En esa zona juega la señora Andrea, de cuarenta años con su pequeña hija, de cinco primaveras, a las atrapadas.

Comenta que en toda su vida ha vivido en tres conjuntos habitacionales distintos y en todos ellos vio las mismas las mismas problemáticas: falta de pagos de los condóminos, inseguridad, drogadicción y alcoholismo (pero no en tantos casos como ahora). Ninguneo de la delegación y apatía de los vecinos.

Reflexiona y habla que el modelo de representación vecinal está caduco, ya que no se resuelve ningún problema de fondo (ella no dice cifras, pero según datos del 2012 de la Procuraduría Social de la CDMX de las siete mil trescientas unidades habitacionales repartidas en la Ciudad de México, sólo el 30 por ciento tiene una administración constituida) y por la falta de mantenimiento estructural y estético se deteriora aceleradamente el entorno.

“Tampoco se me hace justo que se cobre predial, agua y demás impuestos locales y cuando uno va a la delegación a gestionar alguna poda de árbol u otros servicios que puede proporcionar la Delegación. Sólo se limitan a levantar el reporte de lo que se pide, dicen que pronto irán a resolver el problema y nunca más se vuelve a saber de ellos”, comenta.

La solución la ve en que se derogue la Ley Condominal que corresponde al nivel federal, para que así puedan entrar los servicios de limpia, policías, colocar alumbrado público, (el cual dice que apenas lo acaban de cambiar, después de mucho tiempo de no tener). En resumen los servicios que le dan a cualquier colonia de la ciudad.

Peo no se hace ilusiones: “Es difícil mover a quinientos zánganos que sólo buscan hacer  sus propios negocios”, en clara referencia a los diputados federales del país. Y en lo que concierne a la gente “la apatía es tan grande que tampoco ve solución ahí”.

Mientras platica no deja de ver de reojo a su niña que juega con dos muñecos de peluche.
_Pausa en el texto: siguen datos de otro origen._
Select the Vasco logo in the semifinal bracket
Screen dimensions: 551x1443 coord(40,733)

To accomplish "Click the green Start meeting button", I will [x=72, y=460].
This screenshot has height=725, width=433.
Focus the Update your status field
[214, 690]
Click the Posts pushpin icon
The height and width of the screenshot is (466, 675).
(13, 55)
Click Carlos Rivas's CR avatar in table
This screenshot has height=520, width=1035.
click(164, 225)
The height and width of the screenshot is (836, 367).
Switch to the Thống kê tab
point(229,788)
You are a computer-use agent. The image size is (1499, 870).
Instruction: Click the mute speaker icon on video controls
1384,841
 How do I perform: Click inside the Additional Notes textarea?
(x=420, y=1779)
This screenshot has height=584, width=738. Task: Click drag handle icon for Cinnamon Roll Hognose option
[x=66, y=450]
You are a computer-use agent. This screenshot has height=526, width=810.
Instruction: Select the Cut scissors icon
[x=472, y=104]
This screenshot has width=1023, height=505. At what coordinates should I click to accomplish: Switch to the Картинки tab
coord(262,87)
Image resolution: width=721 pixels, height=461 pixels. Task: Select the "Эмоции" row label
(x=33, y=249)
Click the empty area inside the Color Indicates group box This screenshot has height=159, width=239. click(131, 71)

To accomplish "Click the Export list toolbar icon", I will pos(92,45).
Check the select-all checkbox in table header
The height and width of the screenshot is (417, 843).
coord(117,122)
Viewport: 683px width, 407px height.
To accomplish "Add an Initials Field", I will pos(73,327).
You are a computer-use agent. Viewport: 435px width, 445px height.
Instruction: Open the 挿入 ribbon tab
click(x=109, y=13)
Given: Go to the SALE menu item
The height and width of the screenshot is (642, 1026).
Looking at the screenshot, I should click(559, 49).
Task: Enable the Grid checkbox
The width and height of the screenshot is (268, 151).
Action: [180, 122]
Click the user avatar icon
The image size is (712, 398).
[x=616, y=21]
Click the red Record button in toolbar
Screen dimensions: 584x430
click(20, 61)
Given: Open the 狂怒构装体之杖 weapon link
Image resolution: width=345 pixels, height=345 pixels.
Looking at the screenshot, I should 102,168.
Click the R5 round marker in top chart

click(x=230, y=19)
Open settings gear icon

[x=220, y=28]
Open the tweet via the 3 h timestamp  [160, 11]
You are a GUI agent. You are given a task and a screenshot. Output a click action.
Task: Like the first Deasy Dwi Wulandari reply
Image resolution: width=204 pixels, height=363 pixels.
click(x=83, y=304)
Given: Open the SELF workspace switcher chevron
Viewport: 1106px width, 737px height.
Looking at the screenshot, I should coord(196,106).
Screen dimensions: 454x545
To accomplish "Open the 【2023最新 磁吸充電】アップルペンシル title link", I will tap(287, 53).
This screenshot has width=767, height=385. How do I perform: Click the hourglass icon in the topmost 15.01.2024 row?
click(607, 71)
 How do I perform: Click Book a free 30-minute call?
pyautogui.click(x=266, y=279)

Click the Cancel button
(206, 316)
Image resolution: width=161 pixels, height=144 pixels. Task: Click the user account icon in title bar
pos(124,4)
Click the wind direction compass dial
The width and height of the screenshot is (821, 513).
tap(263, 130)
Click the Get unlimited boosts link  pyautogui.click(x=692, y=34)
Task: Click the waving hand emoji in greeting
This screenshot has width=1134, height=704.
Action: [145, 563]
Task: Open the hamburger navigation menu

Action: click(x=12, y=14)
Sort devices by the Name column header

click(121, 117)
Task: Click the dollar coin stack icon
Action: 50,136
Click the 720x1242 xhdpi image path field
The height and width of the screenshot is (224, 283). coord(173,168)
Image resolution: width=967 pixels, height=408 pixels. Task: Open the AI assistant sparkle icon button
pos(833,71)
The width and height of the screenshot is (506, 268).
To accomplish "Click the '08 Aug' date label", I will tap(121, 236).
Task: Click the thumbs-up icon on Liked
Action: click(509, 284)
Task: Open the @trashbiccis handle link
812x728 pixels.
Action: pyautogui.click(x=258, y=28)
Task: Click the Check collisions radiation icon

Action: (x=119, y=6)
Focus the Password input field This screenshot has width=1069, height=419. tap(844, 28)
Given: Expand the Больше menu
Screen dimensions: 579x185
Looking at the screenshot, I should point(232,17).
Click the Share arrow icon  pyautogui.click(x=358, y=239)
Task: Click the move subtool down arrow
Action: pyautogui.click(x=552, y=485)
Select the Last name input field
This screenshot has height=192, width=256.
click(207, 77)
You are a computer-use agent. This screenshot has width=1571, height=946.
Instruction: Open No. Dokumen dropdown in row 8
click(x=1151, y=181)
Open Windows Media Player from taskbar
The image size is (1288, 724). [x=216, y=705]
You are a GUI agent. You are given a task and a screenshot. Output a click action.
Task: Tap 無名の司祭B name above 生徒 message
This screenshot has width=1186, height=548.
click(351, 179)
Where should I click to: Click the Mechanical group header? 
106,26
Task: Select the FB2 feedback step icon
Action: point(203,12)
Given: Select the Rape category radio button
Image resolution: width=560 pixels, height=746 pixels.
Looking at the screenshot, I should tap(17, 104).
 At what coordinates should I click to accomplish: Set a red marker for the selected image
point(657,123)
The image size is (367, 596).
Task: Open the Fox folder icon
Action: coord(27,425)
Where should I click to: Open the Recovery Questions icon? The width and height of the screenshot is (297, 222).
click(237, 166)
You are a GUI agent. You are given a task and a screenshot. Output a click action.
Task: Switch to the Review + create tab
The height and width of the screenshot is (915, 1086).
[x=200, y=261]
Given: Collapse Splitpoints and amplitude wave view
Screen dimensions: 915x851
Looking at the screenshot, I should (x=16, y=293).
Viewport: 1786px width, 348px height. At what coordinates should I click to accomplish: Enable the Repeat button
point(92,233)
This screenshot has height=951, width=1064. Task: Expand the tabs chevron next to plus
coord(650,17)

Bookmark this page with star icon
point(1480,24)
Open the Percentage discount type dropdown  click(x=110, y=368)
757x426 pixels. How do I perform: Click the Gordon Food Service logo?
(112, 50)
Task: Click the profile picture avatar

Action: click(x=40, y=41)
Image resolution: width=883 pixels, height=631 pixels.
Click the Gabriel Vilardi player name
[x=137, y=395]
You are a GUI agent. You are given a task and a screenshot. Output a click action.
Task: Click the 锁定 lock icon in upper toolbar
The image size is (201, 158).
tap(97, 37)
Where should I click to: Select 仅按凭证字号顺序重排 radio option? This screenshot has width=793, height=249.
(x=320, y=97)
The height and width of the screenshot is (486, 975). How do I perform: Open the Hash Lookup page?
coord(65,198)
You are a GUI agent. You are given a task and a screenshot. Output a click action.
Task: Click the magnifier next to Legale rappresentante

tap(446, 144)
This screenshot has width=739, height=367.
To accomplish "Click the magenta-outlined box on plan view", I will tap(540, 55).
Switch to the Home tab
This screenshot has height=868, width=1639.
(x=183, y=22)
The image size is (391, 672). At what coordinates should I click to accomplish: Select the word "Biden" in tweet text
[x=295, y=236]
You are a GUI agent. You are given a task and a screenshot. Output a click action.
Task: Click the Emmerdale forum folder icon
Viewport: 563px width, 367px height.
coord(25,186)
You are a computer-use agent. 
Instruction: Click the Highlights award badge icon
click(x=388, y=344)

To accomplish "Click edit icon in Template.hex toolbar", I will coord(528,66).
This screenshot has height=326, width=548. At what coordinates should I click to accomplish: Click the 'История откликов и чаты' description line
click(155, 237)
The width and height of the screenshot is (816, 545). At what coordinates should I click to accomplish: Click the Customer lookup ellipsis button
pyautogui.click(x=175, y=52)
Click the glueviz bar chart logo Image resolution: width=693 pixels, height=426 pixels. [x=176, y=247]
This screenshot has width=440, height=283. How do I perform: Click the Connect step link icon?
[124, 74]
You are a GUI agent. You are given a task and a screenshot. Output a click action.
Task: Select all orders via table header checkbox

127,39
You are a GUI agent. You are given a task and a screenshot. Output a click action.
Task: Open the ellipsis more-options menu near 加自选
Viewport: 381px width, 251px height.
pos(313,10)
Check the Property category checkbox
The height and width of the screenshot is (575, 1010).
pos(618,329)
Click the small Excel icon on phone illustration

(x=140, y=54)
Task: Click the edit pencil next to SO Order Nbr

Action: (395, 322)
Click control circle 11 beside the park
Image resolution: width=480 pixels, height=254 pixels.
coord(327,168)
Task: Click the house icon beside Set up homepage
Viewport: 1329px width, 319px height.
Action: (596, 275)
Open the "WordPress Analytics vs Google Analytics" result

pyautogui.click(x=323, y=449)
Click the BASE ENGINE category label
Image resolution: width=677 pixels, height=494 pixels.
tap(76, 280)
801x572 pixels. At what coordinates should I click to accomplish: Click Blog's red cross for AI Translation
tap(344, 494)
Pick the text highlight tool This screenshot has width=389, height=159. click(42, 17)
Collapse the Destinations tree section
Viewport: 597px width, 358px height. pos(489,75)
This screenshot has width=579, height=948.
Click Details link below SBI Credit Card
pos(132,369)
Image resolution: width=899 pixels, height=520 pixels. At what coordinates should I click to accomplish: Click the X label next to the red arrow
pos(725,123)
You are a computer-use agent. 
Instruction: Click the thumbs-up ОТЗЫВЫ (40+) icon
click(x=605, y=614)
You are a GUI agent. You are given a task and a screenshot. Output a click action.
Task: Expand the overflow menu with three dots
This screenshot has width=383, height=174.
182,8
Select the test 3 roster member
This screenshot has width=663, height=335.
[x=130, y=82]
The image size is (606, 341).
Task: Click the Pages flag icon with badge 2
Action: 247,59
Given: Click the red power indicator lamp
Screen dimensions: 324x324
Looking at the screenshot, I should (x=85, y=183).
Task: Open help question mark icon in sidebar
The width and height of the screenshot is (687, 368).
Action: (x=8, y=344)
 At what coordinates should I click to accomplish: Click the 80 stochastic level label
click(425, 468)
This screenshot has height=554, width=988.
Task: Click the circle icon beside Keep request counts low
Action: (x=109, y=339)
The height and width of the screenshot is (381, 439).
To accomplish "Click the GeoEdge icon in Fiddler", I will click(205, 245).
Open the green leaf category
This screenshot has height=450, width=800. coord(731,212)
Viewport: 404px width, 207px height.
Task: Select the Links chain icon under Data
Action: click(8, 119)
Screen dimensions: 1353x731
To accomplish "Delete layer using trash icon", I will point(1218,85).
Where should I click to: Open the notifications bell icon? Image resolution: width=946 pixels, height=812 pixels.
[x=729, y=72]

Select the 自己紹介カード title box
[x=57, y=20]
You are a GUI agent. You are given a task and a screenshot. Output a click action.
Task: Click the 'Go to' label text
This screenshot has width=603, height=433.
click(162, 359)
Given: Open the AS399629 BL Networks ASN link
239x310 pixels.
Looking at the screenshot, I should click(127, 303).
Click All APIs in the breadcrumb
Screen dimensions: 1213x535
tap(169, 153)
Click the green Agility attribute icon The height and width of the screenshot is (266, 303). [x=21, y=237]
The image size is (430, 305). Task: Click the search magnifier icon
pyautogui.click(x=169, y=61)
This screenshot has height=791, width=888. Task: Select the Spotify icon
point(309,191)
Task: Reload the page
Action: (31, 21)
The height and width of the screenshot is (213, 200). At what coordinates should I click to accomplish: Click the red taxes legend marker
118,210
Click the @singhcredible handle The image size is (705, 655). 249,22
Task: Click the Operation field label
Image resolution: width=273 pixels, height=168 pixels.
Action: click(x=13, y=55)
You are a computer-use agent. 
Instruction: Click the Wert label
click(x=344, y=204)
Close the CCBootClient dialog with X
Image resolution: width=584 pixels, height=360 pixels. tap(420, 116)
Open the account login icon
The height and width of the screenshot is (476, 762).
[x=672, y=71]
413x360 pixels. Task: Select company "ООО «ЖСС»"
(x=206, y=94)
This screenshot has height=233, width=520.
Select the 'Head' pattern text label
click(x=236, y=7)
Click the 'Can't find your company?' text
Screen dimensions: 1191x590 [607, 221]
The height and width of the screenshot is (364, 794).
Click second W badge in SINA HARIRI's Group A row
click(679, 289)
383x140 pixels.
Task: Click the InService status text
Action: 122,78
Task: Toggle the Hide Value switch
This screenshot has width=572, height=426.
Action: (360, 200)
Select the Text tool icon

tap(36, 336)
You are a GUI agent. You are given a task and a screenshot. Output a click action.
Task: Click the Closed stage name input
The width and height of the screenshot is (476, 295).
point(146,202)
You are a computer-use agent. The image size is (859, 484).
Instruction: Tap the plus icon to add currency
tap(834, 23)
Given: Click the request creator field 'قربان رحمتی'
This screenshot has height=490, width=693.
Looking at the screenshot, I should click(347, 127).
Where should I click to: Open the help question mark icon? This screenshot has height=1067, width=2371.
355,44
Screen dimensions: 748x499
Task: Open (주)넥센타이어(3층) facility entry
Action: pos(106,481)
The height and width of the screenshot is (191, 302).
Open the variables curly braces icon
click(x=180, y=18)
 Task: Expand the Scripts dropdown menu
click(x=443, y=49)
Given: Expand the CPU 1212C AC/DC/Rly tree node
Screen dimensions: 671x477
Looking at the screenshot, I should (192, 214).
En relación al problemas de las adicciones que hay cuenta que ha contado nueve espacios en donde se consumen sustancias nocivas, y son cuatro de ellos de manera permanente  y cinco solamente de fines de semana.

A contracorriente  de lo que piensan sus vecinos, los cuales buscan que se hagan operativos para que se lleven a los adictos, ella ve que la solución debe ser atendida como una enfermedad que se tiene que combatir de manera integral y así evitar la criminalización de dichas personas, lo cual también lo ve difícil porque “la consigna gubernamental es criminalizar la adicción”.

La niña pide que le haga caso su mamá. Finaliza la charla diciendo que todo este “coctel” de problemáticas hace que se genere un malestar social permanente entre todos los vecinos y la convivencia sea complicada.

Son las 18:30 horas y el sol se empieza a ocultar. En alguno de los puntos de “convivencia” relatados, empieza a llegar gente a píe y en bicis. Compran alguna sustancia y se van. El olor a marihuana y activo se impregna en el ambiente. Es hora de marcharse.